Can you give all the records again without altering a single character?

Data records:
▬▬▬▬▬▬

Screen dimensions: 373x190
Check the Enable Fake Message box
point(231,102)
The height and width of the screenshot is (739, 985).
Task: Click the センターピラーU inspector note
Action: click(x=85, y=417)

▬▬▬▬▬▬

_SOLUTION FOR THIS EXERCISE:_
Screen dimensions: 373x190
Check the Enable Fake Message box
point(231,102)
The height and width of the screenshot is (739, 985).
Task: Click the センターピラーU inspector note
Action: click(x=85, y=417)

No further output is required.